The "framing" of homosexuality, as well as pedophilia/pederasty, has traveled an arc from sin to:
--> crime --> sickness --> orientation --> identity --> human right
(Over-simplified and in need of definition, but you see what I'm getting at.)
Many people in and out of the Church have attitudes scattered somewhere along this spectrum. This huge turning away from moral truth has caused incalculable damage.
This is not to say that psychology has nothing whatsoever to offer in terms of understanding healing human mental and emotional ills. But it must never be allowed to supplant or contradict the primary moral judgment.
I'd go further.
If this report is accurate, it's clear that young men (and some women too) were abused precisely because of poor diagnoses and advice provided by Fr. Groeschel. He knows this and his conscience must accuse him.
That being the case, I'd day the strange comments which he made in a recent interview were largely self-serving and aimed at minimizing his own culpability in this scandal.
Recent times have seen a purging of high-profile Catholic talking heads, including Corapi, Euteneuer and Pavone.
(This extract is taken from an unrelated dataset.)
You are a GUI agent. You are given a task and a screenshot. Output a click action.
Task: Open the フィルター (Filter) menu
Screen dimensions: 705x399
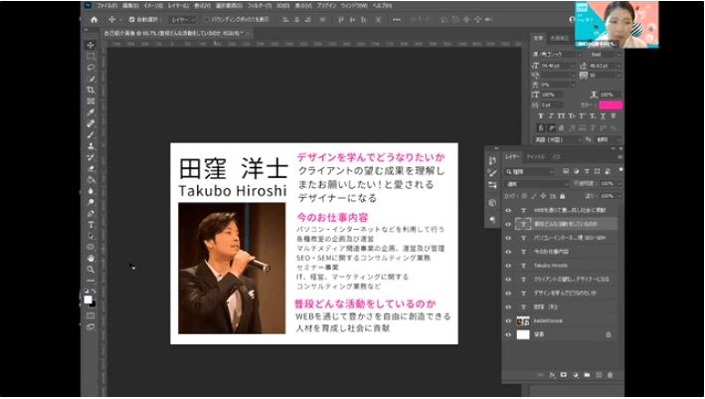click(261, 5)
Fr. Groeschel needs to go join them and take his half-baked psychological theories with him.
I’d day = I’d say
Fr. Corapi and Fr. Eutenauer were guilty of "grave matter" offenses: drug abuse, financial embezzlement, sexual seduction, sacrilege, mutiny against legitimate ecclesiastic authority. But in contrast:
So Fr. Pavone had an administrative clash with his bishop but did not stand accused of crime or moral turpitide. He remains a priest in good standing, and his bishop confirms this.
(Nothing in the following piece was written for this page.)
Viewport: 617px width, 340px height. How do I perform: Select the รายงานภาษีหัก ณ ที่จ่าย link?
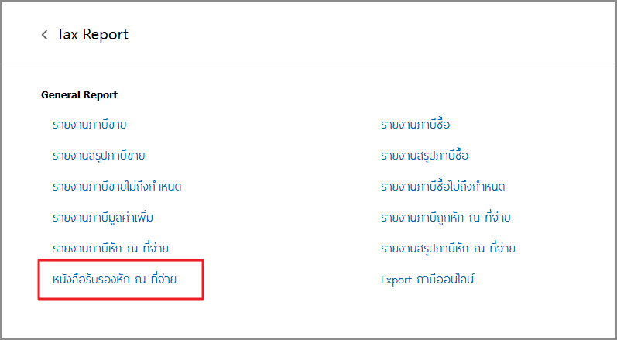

Yet this is very much in line with what the whole psychology, law enforcement, and criminology professions were doing at that time: taking an unrealitically optimistic, therapeutic approach to sex offenders.
It was a series of diagnostic errors on Groeschel's part ---if what we're assuming is correct --- but it was not moral turpitude on his part: it was even perhaps "best practices" in his profession at that time.
Were his comments in the interview intended to be self-serving? That seems doubtful to me. They did him immediate, grave harm. They sparked intense denunciations of his views, and were directly repudiated by his religious congregation, by NCR, and in short order by himself. And his published comments brought on renewed scrutiny of his role as a psychologist, therapist, and consultant decades ago.
In many ways, Groeschel is well-loved as a holy and Christlike person, and was a man of intelligence as well. I use the past tense, "was," rather equivocally, since after his car accident, his month-long coma, and his strokes, he has gravely damaged capacity and may not be able to process difficult matters, especially ones where he's personally conflicted.
I don't want to pile on. I want the mistakes admitted, the bad practices repudiated, the lessons WIDELY learned, the virtues honored, and the man himself allowed--- in the name of decency and charity--- to retire in peace.